Some of their current campaigns include:
- Climate Impacts Campaign
- Power Ahead Campaign
- Climate Accountability Campaign
- Transforming Transportation: Clean, Modern Options for All
- Safeguarding Living Soil and the Future of Our Food
- Stopping the New Nuclear and Technology Arms Race
- The Center for Science and Democracy
After reviewing the list above, please take a moment to vote for which nonprofit you think will put funds to use in the best way.
(Have trouble using or seeing the poll above? Some reader tools or apps may not display it. View this page in a browser or use this link to our Reader Fund page which has a copy of the poll!)
Thank you for taking the time to vote!
One of our primary goals with TicTocLife is building a stream of giving within the FIRE community and that starts with knowledge.
Want to hear about the results? Signup for our free FIRE Insider newsletter! We send it out every few weeks and include the monthly poll results and donation winners. You can see an archive of the FIRE Insider and signup here!
It’s been nice to be home and relax after a few months of traveling.

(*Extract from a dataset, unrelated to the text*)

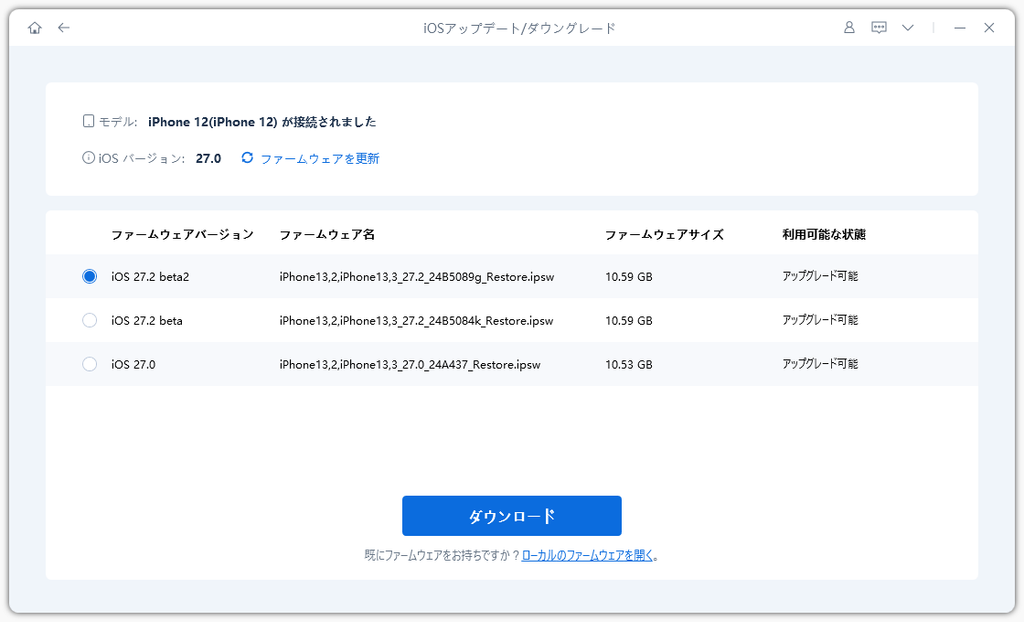Click the ファームウェアバージョン column header
This screenshot has height=622, width=1024.
pos(182,235)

We do enjoy our hometown, especially all of the local events during the summer. One night, we caught a free performance of The Addams Family at our local outdoor theater.
We have a few more outdoor concerts and events to catch before we head out of town again!
Chris is planning a two-week trip abroad in September with some friends. Then, we both will be off to Puerta Vallarta, Mexico in October.
Until then, we have lots of trip planning to do!
How has your summer travels affected your bank accounts?